- Required work -
**1.** In the pre-roadtrip checklist thread, how many quarts does the M32 transmission need to be properly filled?
**2.** Continue the pre-roadtrip checklist thread from its final post.
## start Article
# pre roadtrip checklist



## Scrubbydo1 (Apr 24, 2019)

I highly recommend switching to amsoil or Mobil 1 over the dealer oil to avoid lspi (knock) and the dreaded cracked piston. Also, pull your plugs, gap them properlybto .025, and put anti seize on the threads (you will thank yourself many times for doing this)


Sent from my iPhone using Tapatalk


----------



## Blasirl (Mar 31, 2015)

I would not put anti-seize on NKG plugs. They come with a special coating to prevent seizing. If you add anti-seize, it become a lubricant and will invalidate you torque setting of 18 Ft-Lbs.


----------



## Scrubbydo1 (Apr 24, 2019)

Good to know. I used ac delco and the torque specs called for 7-15 ft-lb or 1/16th turn past finger tight. There’s a handy chart on the delco website, I found it very useful. Do the NGK plugs work better? I’m still having issues with knock and my ecu neutering power at 2800 RPM, so car is going back to Chevy again today (I don’t think they actually changed it). 













Sent from my iPhone using Tapatalk


----------



## obermd (Mar 3, 2012)

Swap the transmission fluid out for Amsoil synchromesh. The gen 1 ECO MT had the same transmission and same 1->2 shift grind. The Amsoil fluid makes a huge difference. The M32 transmission requires 2.5 quarts to be properly filled.
## end Article
## start Dataset excerpts
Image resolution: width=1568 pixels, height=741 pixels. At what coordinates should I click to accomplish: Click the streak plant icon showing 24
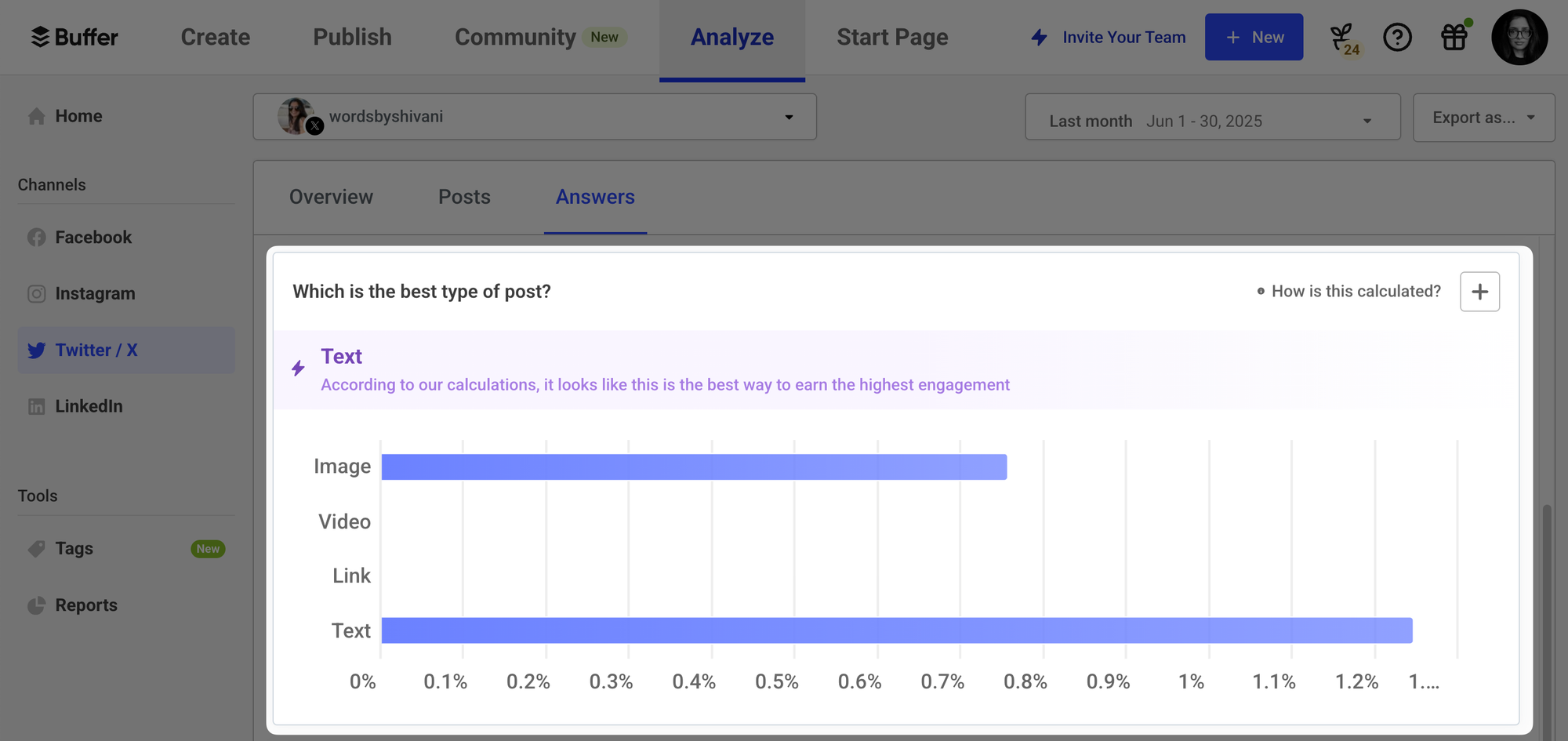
## end Dataset excerpts
## start Dataset excerpts
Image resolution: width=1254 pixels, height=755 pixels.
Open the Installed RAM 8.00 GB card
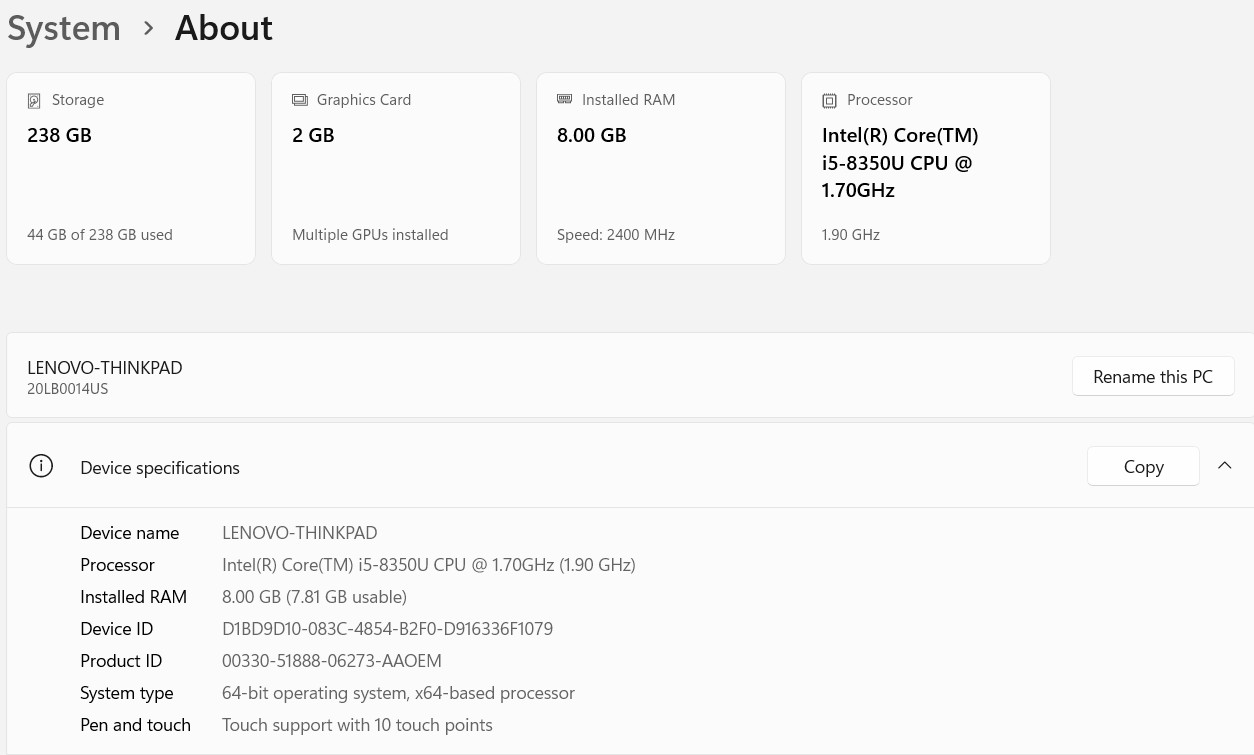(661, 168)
## end Dataset excerpts
## start Dataset excerpts
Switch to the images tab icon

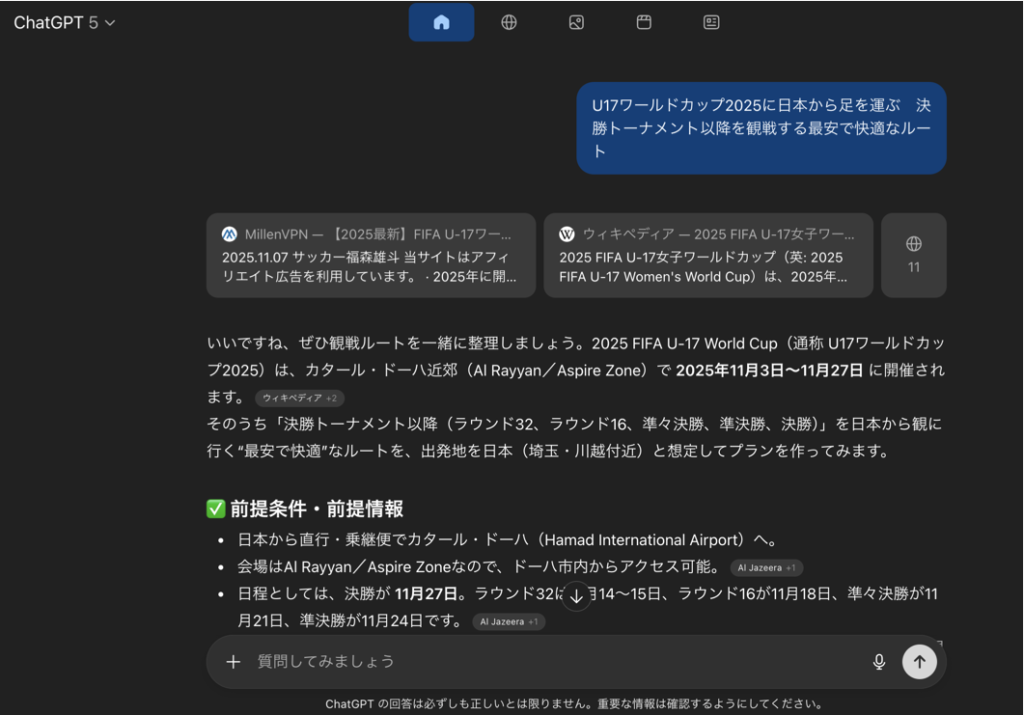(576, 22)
## end Dataset excerpts
- Written answers -
**1.** 2.5 quarts.

**2.**
The ACDelco Dexos oil is now a full synthetic. There are others on the market but this one is good enough as long as you change every 5 to 7 thousand miles.

As for wear and tear on the car, I drove my 2012 ECO MT from Denver to New Hampshire and back several times. One of the return trips was done in two 1,000+ mile days and every trip had at least one 800 to 900 mile day. I even had one day where I drove non-stop nearly 500 miles - no bathroom breaks; no gas stops - stopped for lunch and gas, and then proceeded to drive another 600 miles (with stops) to get home. The M32 transmission had no issues.


----------



## obermd (Mar 3, 2012)

Scrubbydo1 said:


> Good to know. I used ac delco and the torque specs called for 7-15 ft-lb or 1/16th turn past finger tight. There’s a handy chart on the delco website, I found it very useful. Do the NGK plugs work better? I’m still having issues with knock and my ecu neutering power at 2800 RPM, so car is going back to Chevy again today (I don’t think they actually changed it).
> 
> 
> 
> ...


The ACDelco plugs in the Cruze are made by NGK.


----------



## Ma v e n (Oct 8, 2018)

LE2 spark plug torque is 13lbft.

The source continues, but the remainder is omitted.